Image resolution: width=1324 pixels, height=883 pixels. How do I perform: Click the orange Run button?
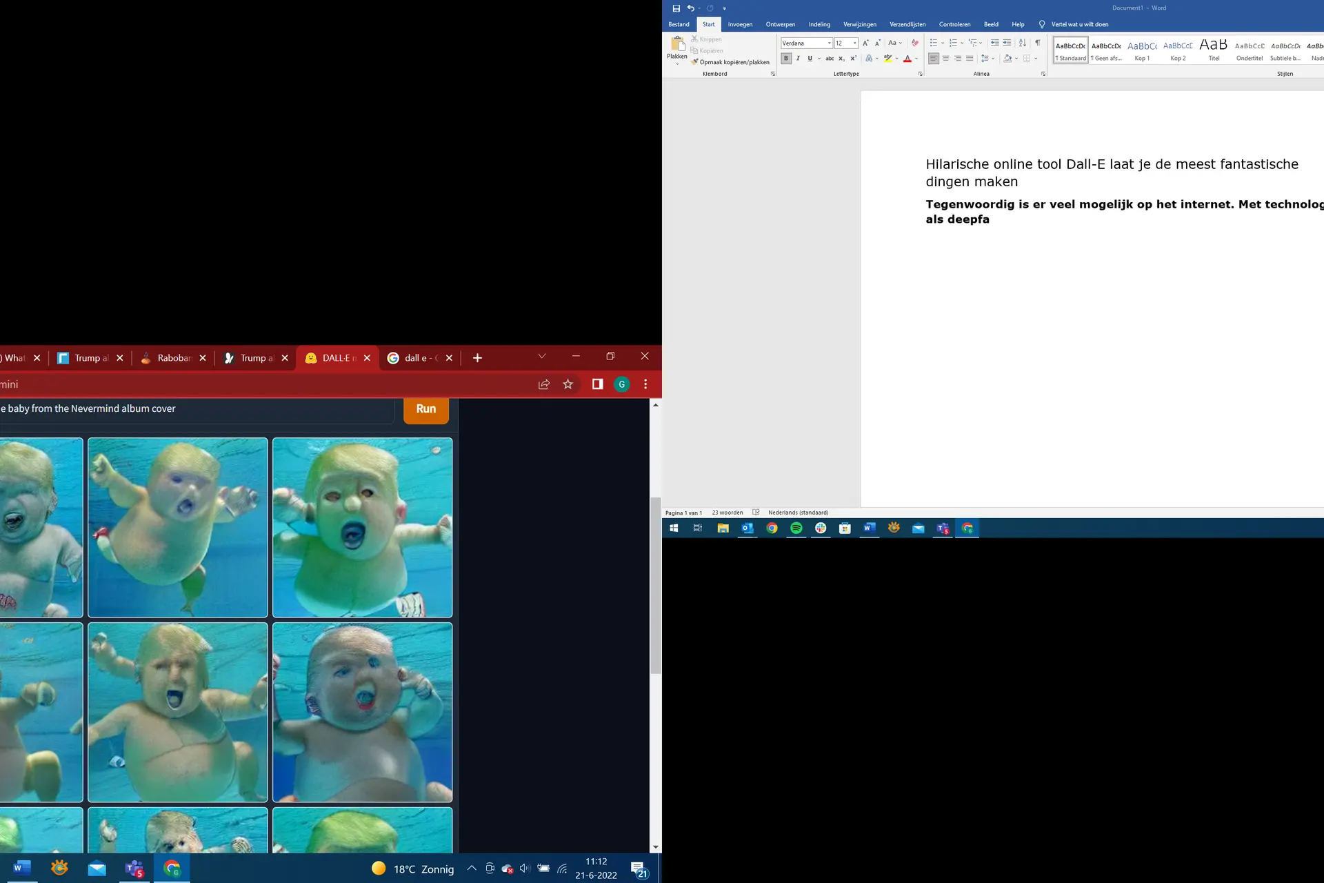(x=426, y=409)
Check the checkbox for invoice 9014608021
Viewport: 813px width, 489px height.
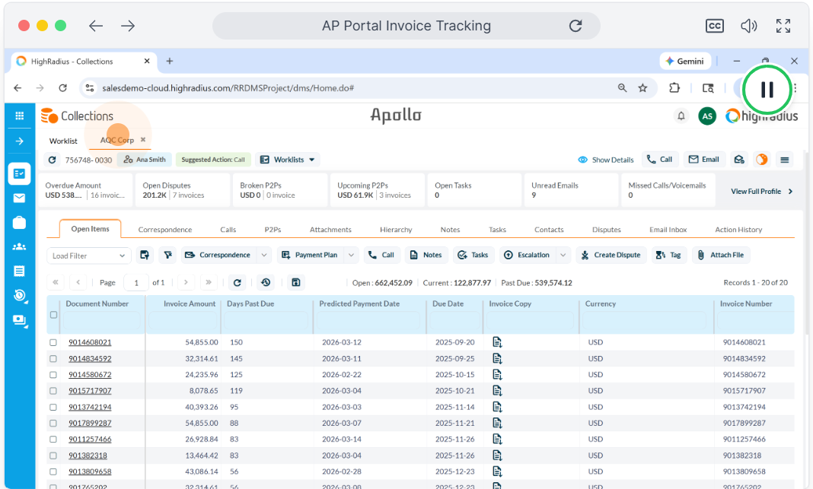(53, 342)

++++++++++

> Activity:
Line for line, restate the data above and omit every picture.

> Task solution:
Image resolution: width=1324 pixels, height=883 pixels. How do I perform: Click the orange Run button?
(x=426, y=409)
Check the checkbox for invoice 9014608021
Viewport: 813px width, 489px height.
(53, 342)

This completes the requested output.